The service is already available online at (link) www.BookStoreTimes.com. When students use the application, it will automatically recognize the network they belong to.
“So, say you go to St. Thomas here. It automatically recognizes the University of St. Thomas,” Sharif said. “It gives you access to everything posted on that network. It’s made easy.”
Students can also talk, negotiate and send private messages through the application, Sharif said.
The application is free, so incentive for the creators is making success synonymous with St. Thomas.
“St. Thomas’ reputation is the profit we are looking for,” Aldhafeeri said.
Their marketing campaign has been mostly word of mouth, posts on Facebook and Twitter, and presentations to classes. On Nov. 11, the BookStoreTimes Facebook community page had 15 “likes,” and by Monday, the page had more than 450 “likes.”

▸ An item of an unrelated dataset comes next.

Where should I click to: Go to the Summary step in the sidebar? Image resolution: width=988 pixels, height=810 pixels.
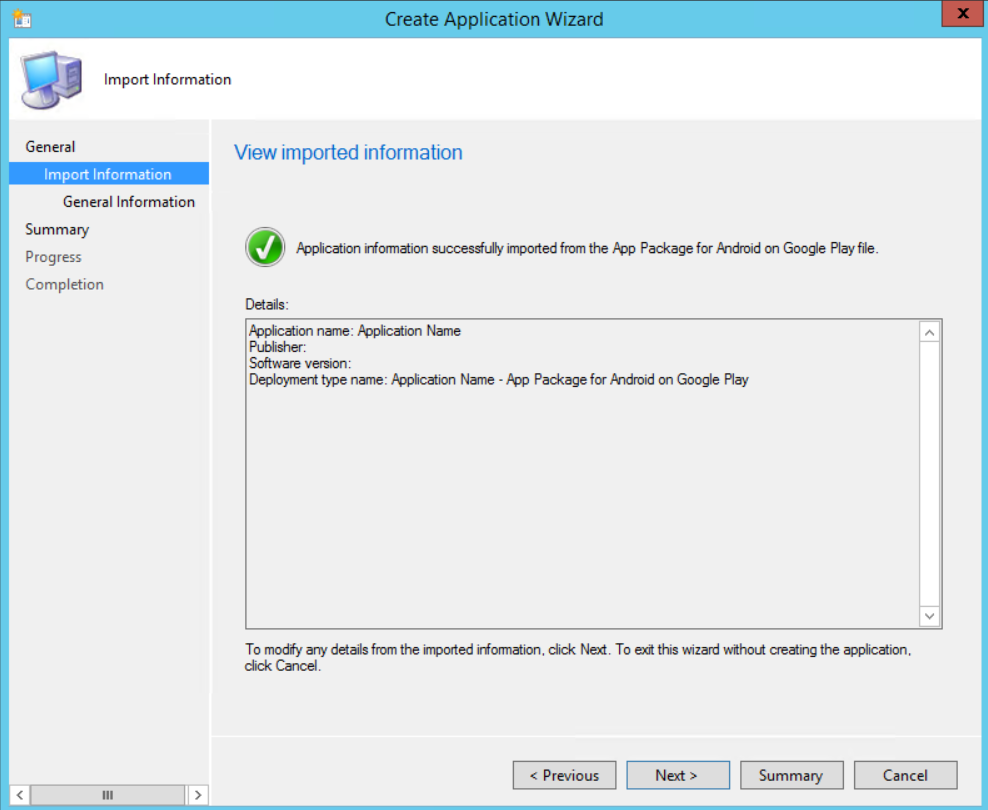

“It’s been catching on,” Sharif said. “It hasn’t been a full-fledged marketing attack. It’s been giving people information.”
The team said it strongly believes that BookStoreTimes will take off, but agreed that it needs a base for it to have value.
“That’s why we need to encourage them to like the page, get the app, and add value to St. Thomas,” Sharif said. “Help others help you, that’s our motto.”
Rubin said it is unclear how far the project will go.
“The whole textbook environment is in flux especially with paper textbooks versus online textbooks,” Rubin said.
The BookStoreTimes team has strategies for the e-books challenge, but its next step is to further develop a system of trading, buying, and selling textbooks.
“We have a lot of ideas for the future. We want students to first see BookStoreTimes,” Alfallaj said. “If you like it, use it.”